GPON Speed
The NBN data rates are determined by the GPON infrastructure, which provides 2.488 Gbps downstream (from the network to the subscriber), 1.2 Gbps upstream. This GPON capacity is shared between 32 users.
If all 32 subscribers were active, and the GPON capacity was shared equally between them (both scenarios unlikely), then the per subscriber downstream data rate would be around 77 Mbps. In practice, the GPON capacity would be shared unequally. Given the 2.488 Gbps downlink capacity, individual subscriber peak rates of either 100 Mbps or 1 Gbps are therefore achievable.
Hence the GPON FTTP infrastructure meets the NBN 100 Mbps/1Gbps peak rate objectives.
A key GPON feature is the relatively high uplink capacity, 1.244 Gbps between 32 subscribers, as compared to the 1 Mbps uplink for current ADSL2+ services. This GPON uplink capacity is reflected in the higher speed plans offered by NBNCo, e.g. 100 Mbps downlink/40 Mbps uplink, 1 Gbps downlink/400 Mbps uplink.
XG-PON – the NBN upgrade
The next version of the GPON standard, known as XG-PON, provides 10 Gbps downstream, 2.5 Gbps upstream. This is a four fold increase in downstream capacity compared to GPON, and, like GPON, the capacity is shared between 32 subscribers.

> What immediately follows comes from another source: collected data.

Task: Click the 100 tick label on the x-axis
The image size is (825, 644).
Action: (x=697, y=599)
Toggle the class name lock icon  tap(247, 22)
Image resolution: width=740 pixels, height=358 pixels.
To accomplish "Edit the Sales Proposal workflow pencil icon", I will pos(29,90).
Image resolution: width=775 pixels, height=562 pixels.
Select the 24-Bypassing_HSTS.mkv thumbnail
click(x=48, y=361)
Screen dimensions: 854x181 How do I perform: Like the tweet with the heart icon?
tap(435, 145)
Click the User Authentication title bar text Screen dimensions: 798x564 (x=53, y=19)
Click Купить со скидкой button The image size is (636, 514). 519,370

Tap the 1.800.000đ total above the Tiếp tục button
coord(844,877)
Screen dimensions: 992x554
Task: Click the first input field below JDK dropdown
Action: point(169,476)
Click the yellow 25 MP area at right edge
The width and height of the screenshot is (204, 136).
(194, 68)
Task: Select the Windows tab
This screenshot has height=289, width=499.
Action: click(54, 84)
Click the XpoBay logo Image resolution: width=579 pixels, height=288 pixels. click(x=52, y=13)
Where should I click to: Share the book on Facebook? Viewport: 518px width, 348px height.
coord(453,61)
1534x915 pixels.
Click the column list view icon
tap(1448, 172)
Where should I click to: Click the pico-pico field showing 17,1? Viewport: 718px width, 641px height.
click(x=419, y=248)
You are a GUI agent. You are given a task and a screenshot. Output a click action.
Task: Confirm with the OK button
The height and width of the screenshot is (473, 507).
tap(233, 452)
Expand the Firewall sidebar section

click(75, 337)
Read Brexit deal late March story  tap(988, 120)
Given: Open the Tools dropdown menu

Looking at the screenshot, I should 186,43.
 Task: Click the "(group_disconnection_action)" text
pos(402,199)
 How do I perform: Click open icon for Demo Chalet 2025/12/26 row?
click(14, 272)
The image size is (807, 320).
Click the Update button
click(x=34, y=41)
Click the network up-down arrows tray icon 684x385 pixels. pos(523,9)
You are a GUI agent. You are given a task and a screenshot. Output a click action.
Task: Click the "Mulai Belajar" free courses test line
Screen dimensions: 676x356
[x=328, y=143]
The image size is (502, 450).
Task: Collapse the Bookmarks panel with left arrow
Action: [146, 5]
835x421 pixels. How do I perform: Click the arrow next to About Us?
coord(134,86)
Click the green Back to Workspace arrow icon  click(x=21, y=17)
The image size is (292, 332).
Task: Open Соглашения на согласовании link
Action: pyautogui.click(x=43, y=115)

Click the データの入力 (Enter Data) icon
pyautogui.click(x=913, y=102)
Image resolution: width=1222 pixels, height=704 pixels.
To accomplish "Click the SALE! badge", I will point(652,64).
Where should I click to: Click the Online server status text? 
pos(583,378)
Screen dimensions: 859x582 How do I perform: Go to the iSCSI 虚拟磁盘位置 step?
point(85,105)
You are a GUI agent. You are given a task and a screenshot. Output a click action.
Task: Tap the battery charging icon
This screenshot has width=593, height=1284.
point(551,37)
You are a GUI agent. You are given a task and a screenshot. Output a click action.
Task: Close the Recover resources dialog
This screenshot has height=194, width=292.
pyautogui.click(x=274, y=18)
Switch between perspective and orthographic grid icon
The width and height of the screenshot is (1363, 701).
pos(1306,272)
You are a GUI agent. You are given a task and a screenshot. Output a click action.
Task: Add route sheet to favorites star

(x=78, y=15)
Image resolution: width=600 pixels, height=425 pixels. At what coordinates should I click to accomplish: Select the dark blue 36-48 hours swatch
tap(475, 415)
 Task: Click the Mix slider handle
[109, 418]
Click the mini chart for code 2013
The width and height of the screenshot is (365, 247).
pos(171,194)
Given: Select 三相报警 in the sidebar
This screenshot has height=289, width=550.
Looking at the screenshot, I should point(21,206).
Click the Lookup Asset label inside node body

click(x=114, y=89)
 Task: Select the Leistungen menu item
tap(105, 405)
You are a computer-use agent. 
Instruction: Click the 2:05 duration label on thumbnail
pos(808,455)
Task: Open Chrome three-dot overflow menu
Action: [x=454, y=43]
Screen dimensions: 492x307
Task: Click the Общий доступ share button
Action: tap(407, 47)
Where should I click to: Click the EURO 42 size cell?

The XG-PON standard was finalised in 2010, which also saw successful field trials by US operator Verizon. GPON and XG-PON can both be carried on the same fibre cable, hence XG-PON infrastructure can be introduced gradually to an existing GPON network. Given to 9.5 year NBN rollout timeframe, XG-PON infrastructure will likely comprise a significant portion of the final NBN, allowing multi gigabit peak rate services to individual subscribers.